Saved data entries:
=======

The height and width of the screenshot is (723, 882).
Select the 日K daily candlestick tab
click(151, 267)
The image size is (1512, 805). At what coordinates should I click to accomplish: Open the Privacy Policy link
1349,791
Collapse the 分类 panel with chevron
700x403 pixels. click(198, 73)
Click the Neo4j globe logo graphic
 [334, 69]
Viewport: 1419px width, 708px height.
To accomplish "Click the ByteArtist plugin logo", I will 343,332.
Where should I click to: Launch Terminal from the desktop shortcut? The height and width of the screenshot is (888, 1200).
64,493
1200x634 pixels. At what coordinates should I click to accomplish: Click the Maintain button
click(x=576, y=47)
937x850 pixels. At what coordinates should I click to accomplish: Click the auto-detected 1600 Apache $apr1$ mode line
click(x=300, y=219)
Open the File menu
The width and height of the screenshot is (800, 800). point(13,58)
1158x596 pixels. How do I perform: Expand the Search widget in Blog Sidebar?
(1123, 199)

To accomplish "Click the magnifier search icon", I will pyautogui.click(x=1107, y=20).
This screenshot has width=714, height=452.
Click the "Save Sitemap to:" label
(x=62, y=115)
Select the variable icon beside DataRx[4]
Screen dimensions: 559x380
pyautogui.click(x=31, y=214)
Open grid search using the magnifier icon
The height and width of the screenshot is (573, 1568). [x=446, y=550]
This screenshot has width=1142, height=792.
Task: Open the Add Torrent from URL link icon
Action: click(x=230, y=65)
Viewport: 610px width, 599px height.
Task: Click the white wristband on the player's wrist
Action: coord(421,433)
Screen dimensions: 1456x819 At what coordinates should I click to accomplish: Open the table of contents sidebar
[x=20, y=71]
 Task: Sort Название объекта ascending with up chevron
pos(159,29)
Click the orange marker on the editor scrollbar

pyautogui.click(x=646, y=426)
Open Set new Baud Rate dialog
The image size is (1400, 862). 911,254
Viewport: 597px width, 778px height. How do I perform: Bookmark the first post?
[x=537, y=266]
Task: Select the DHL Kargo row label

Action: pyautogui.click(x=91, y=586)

=======

Work instruction —
Starting from the records above, copy each line where the string "will" is found.

Task solution —
To accomplish "Click the ByteArtist plugin logo", I will 343,332.
To accomplish "Click the magnifier search icon", I will pyautogui.click(x=1107, y=20).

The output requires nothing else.